(Sharecast News) - European stocks opened lower on Thursday on the back of inflationary fears as the oil price hit $100 a barrel in early trade despite a plan to release 400 million barrels of global crude reserves onto the open market to counter the supply impact on the US-Israel war on Iran.

The pan-regional Stoxx 600 index was down 0.51% to 599 at 0836 GMT, with all major bourses also lower. The UK FTSE fell 0.51%, Germany's DAX 0.53%, France's CAC 40 0.59%. Italy's FTSE MIB 0.35% and Spain's Ibex 0.99%.

Oil prices remained in focus after the International Energy Agency on Wednesday agreed to release 400 million barrels of crude - its largest ever - as shipping through the vital Strait of Hormuz remained blocked.

In the latest developments, two tankers were set ablaze in Iraqi waters early Thursday after senior Iranian officials warned of a long "war of attrition" that would threaten chaos in the global economy. Oman's key oil export terminal has been evacuated and all terminal operations in the Salalah port suspended until further notice following an Iranian drone attack targeting the port late on Wednesday.

The attack resulted in damage to several fuel tanks at the port, according to a statement by the United Arab Emirates' Foreign Ministry.

No timeline was set out for when the reserve stocks would hit the market from the IEA's 32 member countries. Brent crude rose 6.22% to $97.70 a barrel having breached $101 at one point, while US benchmark West Texas Intermediate was up 5.33% to $91.90.

Gas prices also rose, with the European month-ahead benchmark up 4.5% higher at €52.2 per megawatt hour.

Iran has been targeting oil infrastructure in neighbouring states with military ties to the US and Israel. On Wednesday three cargo vessels were hit in the strait, through which 20% of global crude shipping leaves the Gulf into the Arabian Sea.

There has also been a reduction in output from major producers due to a combination on the threat of attack and storage facilities simply filling up as shipments dry up.

"The conflict has intensified this week, and the longer the oil price remains elevated, the more damaging and long-lasting the inflation shock will be for the global economy," said XTB research director Kathleen Brooks.

"When oil prices hit $100 per barrel, they tend to be sticky around this level.
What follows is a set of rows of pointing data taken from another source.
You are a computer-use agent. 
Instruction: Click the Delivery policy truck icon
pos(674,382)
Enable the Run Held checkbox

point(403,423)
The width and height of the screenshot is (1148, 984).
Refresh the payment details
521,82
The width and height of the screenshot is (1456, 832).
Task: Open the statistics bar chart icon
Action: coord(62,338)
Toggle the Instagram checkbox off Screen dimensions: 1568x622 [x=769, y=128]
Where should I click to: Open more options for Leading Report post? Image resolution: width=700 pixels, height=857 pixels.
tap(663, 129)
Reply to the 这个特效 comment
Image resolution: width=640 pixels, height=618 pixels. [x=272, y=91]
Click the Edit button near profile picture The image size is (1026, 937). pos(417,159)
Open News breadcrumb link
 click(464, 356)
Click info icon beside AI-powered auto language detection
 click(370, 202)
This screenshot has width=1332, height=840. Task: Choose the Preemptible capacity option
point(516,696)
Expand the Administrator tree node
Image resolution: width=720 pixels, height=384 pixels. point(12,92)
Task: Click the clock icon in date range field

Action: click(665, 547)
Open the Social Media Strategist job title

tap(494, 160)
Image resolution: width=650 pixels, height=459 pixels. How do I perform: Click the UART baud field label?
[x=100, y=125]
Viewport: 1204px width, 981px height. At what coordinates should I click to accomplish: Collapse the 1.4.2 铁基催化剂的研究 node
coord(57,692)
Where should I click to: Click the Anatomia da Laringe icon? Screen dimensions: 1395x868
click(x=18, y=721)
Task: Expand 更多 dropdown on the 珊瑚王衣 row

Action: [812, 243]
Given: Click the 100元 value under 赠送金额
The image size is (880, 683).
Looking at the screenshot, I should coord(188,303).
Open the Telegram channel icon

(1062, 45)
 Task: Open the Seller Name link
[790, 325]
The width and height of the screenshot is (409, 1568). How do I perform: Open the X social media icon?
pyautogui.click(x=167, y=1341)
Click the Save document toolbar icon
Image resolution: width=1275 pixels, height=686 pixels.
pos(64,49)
Back in 2022, WTI crude stayed above $100 for 87 days, thus the market needs to be prepared for elevated oil prices for the long haul."

The closure of the strait is also hitting supplies of fertilisers, which could drive up food prices, analysts warned.

"The longevity of such disruption is extremely important and would be relevant for the new crop prices. We update our price outlook on the back of stronger exports for soybeans, while wheat and corn prices could be more exposed to elevated fertiliser prices," said analysts at Citi.

In equity news, defence stocks were on the rise as the conflict showed signs of escalating. Leonardo jumped after results, while Thales, Saab, Hensoldt and Dassault all gained.

Swiss turbocharger maker Accelleron Industries surged as results beat expectations.